EXERCISE
Please copy out every line of the data word for word.

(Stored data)
————————

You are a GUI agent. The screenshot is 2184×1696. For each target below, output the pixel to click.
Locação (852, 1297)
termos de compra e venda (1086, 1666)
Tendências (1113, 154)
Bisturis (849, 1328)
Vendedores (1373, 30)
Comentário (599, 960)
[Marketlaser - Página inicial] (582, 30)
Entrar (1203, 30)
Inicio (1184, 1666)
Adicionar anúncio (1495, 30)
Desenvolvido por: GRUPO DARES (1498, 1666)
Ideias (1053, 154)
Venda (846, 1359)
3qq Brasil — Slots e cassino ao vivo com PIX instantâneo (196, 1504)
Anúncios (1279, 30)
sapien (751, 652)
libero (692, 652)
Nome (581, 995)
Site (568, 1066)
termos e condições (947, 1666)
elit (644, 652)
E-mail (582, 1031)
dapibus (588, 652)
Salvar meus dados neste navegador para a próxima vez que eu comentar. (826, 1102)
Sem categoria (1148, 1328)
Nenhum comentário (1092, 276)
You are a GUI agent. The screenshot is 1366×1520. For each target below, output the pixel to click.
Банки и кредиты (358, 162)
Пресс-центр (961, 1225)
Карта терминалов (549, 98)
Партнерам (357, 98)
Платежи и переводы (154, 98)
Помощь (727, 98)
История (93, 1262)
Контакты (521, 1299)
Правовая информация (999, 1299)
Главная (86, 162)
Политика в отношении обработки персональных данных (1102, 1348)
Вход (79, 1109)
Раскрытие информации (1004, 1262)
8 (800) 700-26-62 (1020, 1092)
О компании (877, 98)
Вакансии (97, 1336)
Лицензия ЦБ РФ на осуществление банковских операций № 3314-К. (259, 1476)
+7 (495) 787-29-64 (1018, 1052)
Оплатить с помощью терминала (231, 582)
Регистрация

————————

TASK RESPONSE
You are a GUI agent. The screenshot is 2184×1696. For each target below, output the pixel to click.
Locação (852, 1297)
termos de compra e venda (1086, 1666)
Tendências (1113, 154)
Bisturis (849, 1328)
Vendedores (1373, 30)
Comentário (599, 960)
[Marketlaser - Página inicial] (582, 30)
Entrar (1203, 30)
Inicio (1184, 1666)
Adicionar anúncio (1495, 30)
Desenvolvido por: GRUPO DARES (1498, 1666)
Ideias (1053, 154)
Venda (846, 1359)
3qq Brasil — Slots e cassino ao vivo com PIX instantâneo (196, 1504)
Anúncios (1279, 30)
sapien (751, 652)
libero (692, 652)
Nome (581, 995)
Site (568, 1066)
termos e condições (947, 1666)
elit (644, 652)
E-mail (582, 1031)
dapibus (588, 652)
Salvar meus dados neste navegador para a próxima vez que eu comentar. (826, 1102)
Sem categoria (1148, 1328)
Nenhum comentário (1092, 276)
You are a GUI agent. The screenshot is 1366×1520. For each target below, output the pixel to click.
Банки и кредиты (358, 162)
Пресс-центр (961, 1225)
Карта терминалов (549, 98)
Партнерам (357, 98)
Платежи и переводы (154, 98)
Помощь (727, 98)
История (93, 1262)
Контакты (521, 1299)
Правовая информация (999, 1299)
Главная (86, 162)
Политика в отношении обработки персональных данных (1102, 1348)
Вход (79, 1109)
Раскрытие информации (1004, 1262)
8 (800) 700-26-62 (1020, 1092)
О компании (877, 98)
Вакансии (97, 1336)
Лицензия ЦБ РФ на осуществление банковских операций № 3314-К. (259, 1476)
+7 (495) 787-29-64 (1018, 1052)
Оплатить с помощью терминала (231, 582)
Регистрация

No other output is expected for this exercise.